↓↓↓

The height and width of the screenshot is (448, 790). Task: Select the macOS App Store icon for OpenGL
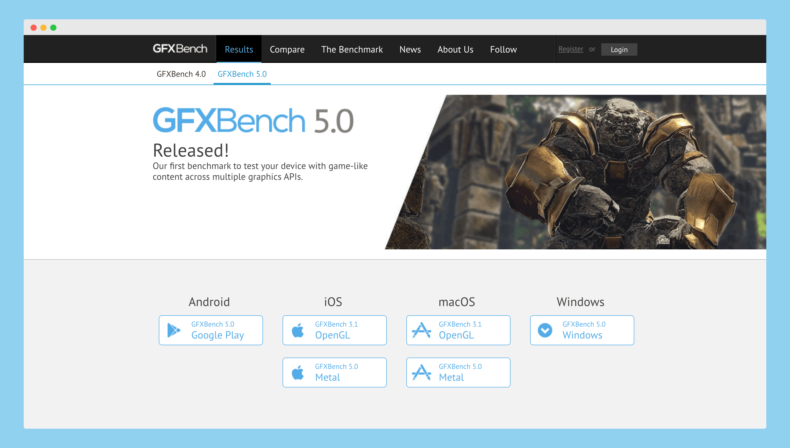pyautogui.click(x=422, y=330)
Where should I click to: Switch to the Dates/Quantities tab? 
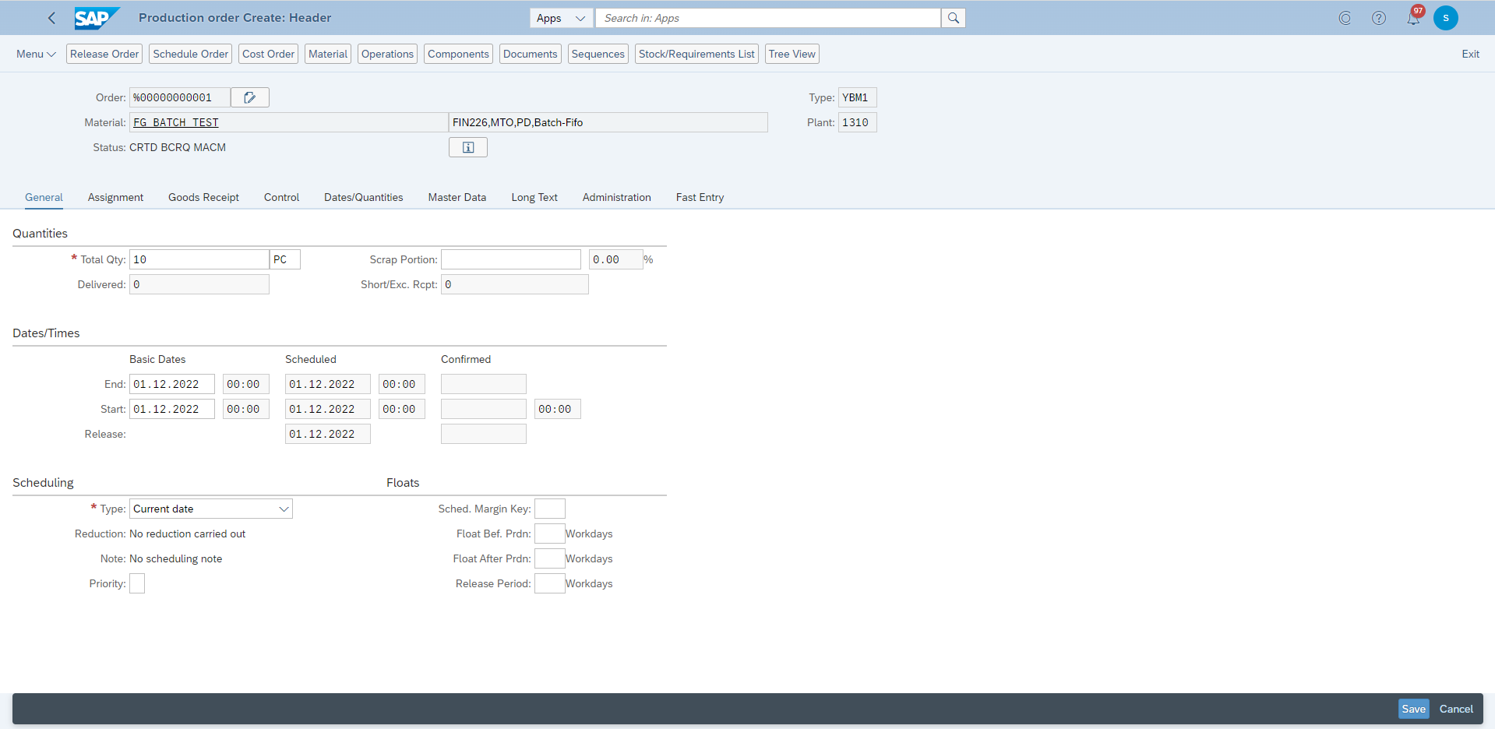click(x=364, y=197)
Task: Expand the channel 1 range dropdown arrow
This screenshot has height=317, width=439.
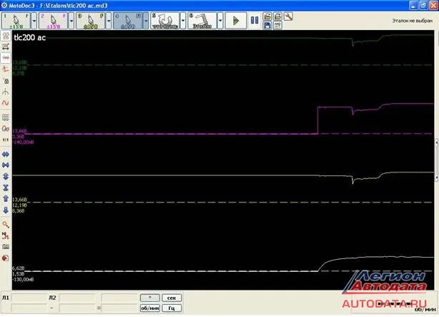Action: tap(34, 21)
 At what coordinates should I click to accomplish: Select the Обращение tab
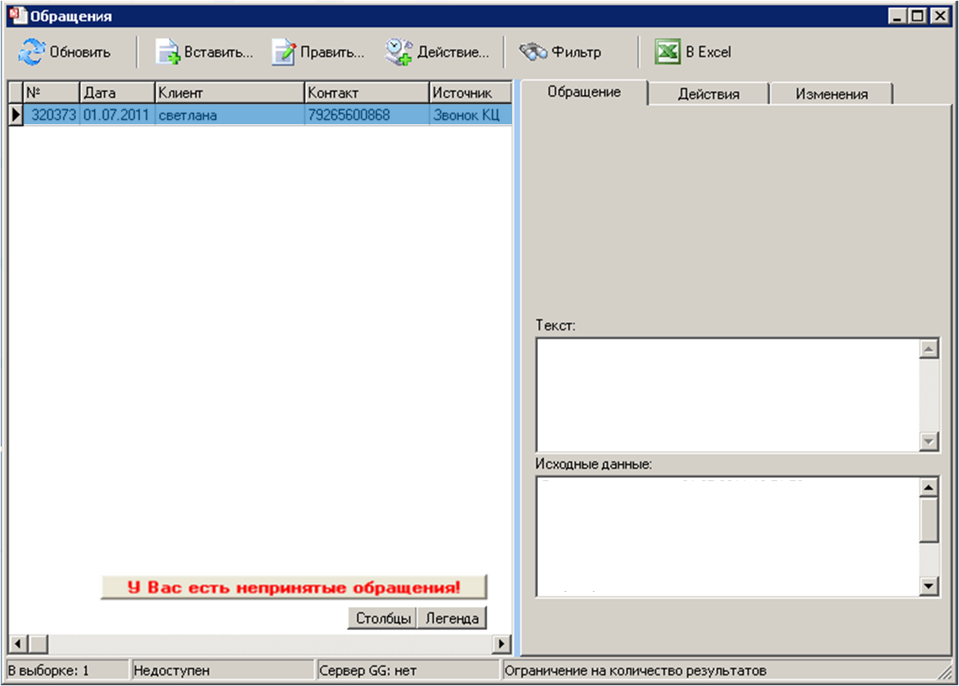point(584,92)
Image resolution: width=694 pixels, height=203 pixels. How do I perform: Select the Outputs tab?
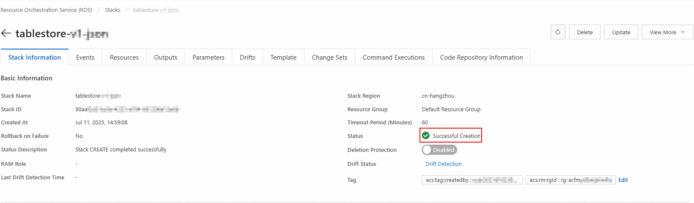pos(166,58)
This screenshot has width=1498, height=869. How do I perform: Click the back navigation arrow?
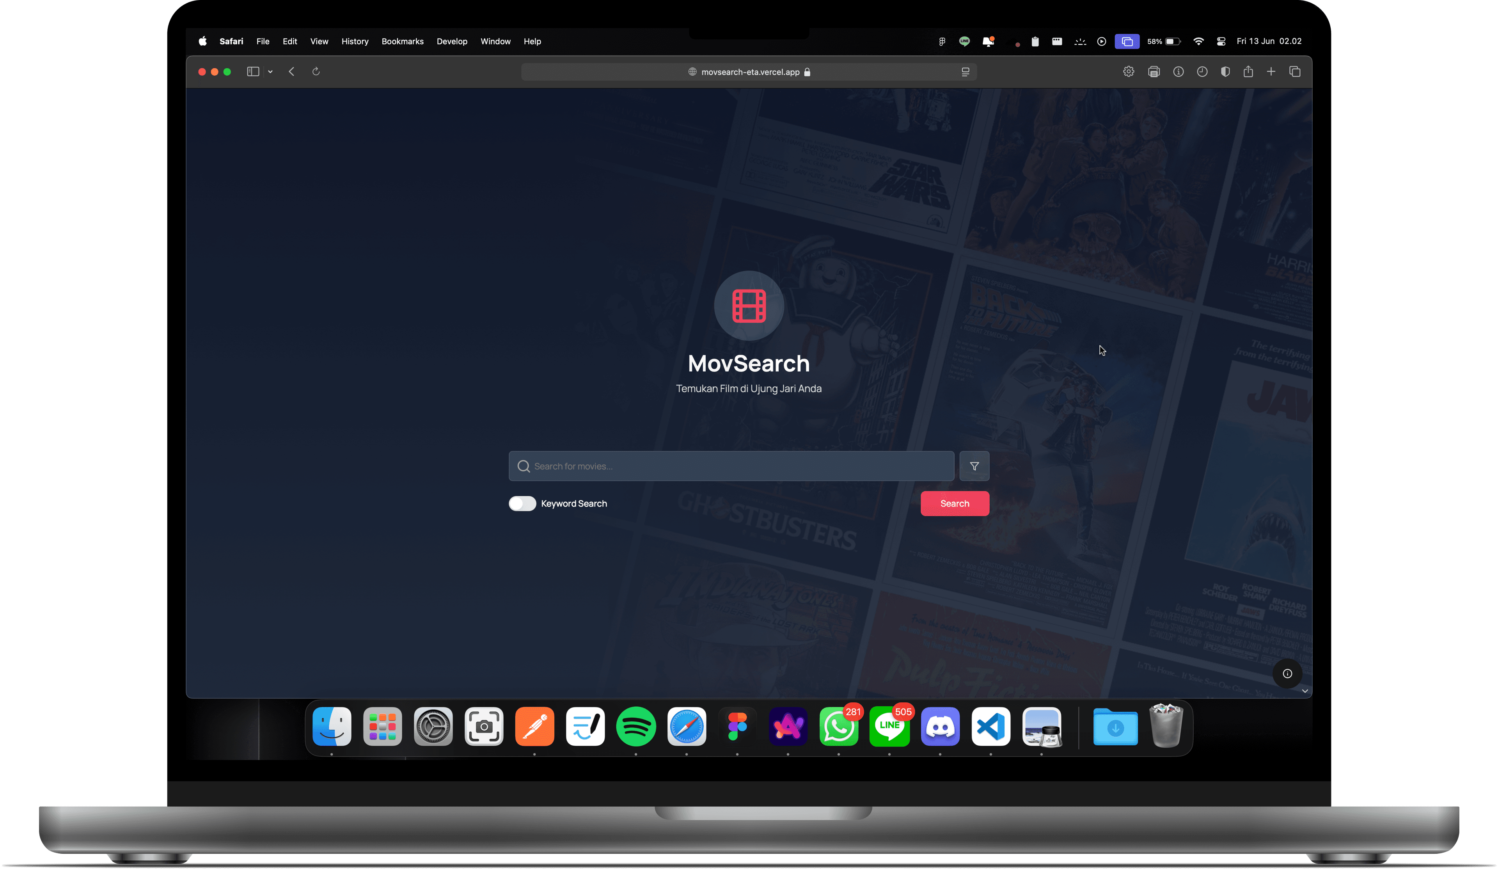(x=291, y=72)
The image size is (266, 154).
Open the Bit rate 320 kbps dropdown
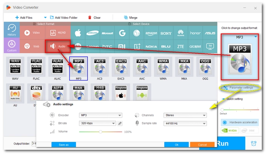tap(97, 123)
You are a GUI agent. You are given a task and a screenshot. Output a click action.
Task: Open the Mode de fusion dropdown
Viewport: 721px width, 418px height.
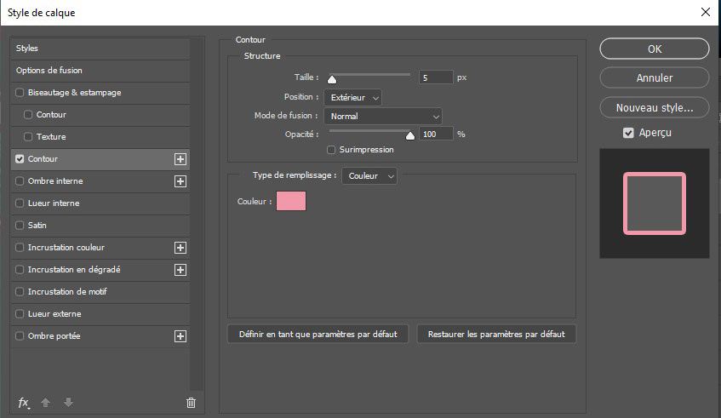383,117

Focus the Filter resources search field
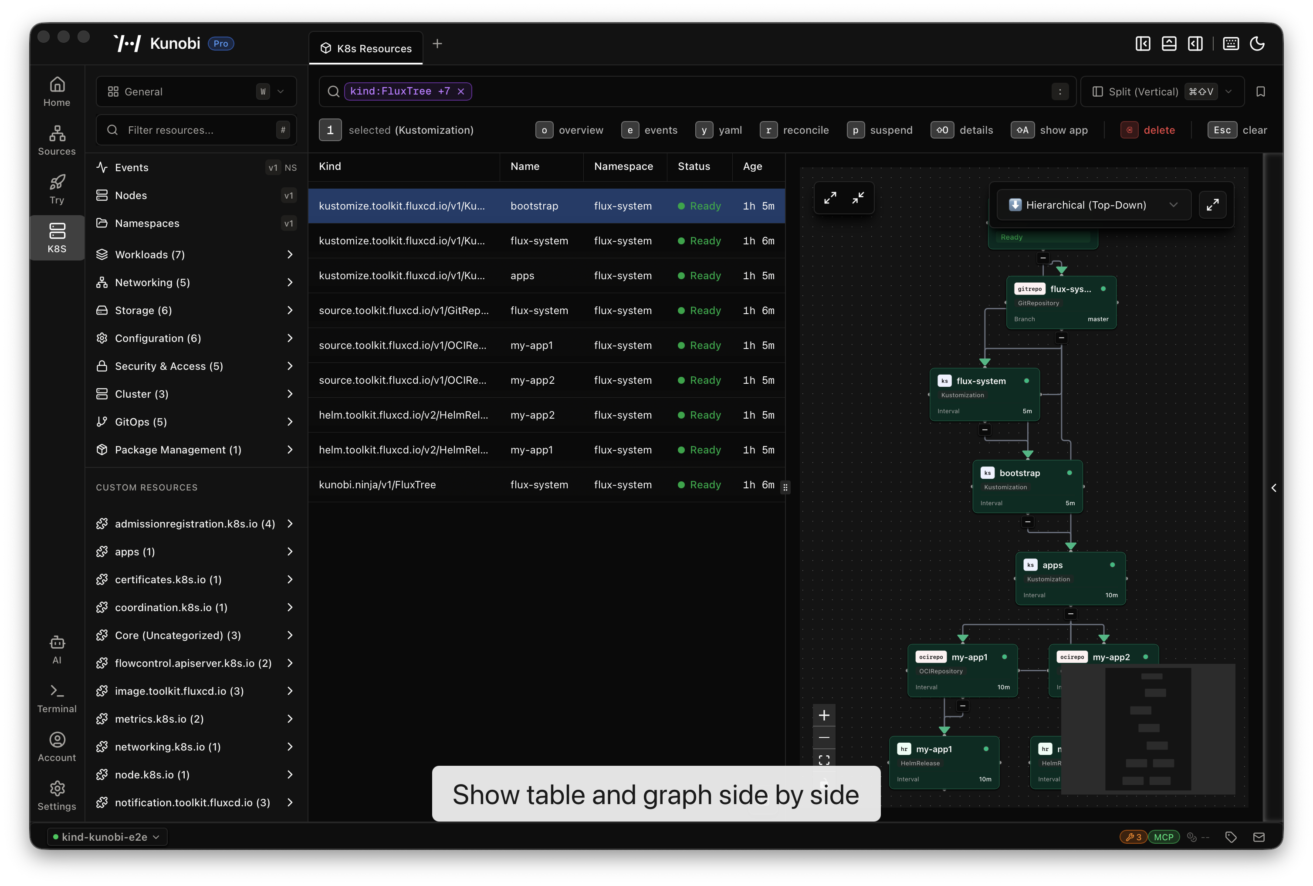pos(195,130)
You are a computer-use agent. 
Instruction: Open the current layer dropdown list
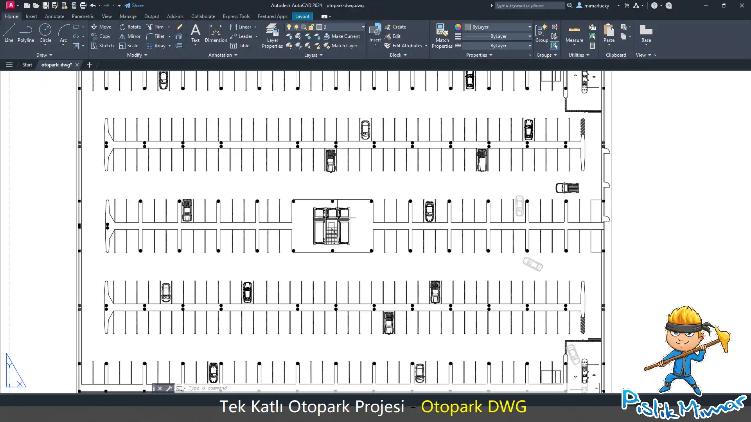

↑↑↑

Exercise prompt: Copy out every item above, wording included, shifting each coordinate in the answers up by 51. Leave the pictures out.

Reply to the exercise:
The height and width of the screenshot is (448, 790). Task: Select the macOS App Store icon for OpenGL
pyautogui.click(x=473, y=381)
Where should I click to: Switch to the Dates/Quantities tab? 
click(x=415, y=248)
Task: Expand the channel 1 range dropdown arrow
This screenshot has height=317, width=439.
Action: tap(85, 72)
 At what coordinates should I click to accomplish: Select the Обращение tab
point(635,143)
Image resolution: width=694 pixels, height=203 pixels. How do I perform: Select the Outputs tab?
pos(217,109)
This screenshot has width=1498, height=869. How do I perform: Click the back navigation arrow?
(x=342, y=123)
The image size is (266, 154).
Open the Bit rate 320 kbps dropdown
tap(148, 174)
You are a GUI agent. You are given a task and a screenshot. Output a click action.
Task: Open the Mode de fusion dropdown
Viewport: 721px width, 418px height.
434,168

Focus the Filter resources search field
pos(246,181)
You are a computer-use agent. 
Instruction: Open the current layer dropdown list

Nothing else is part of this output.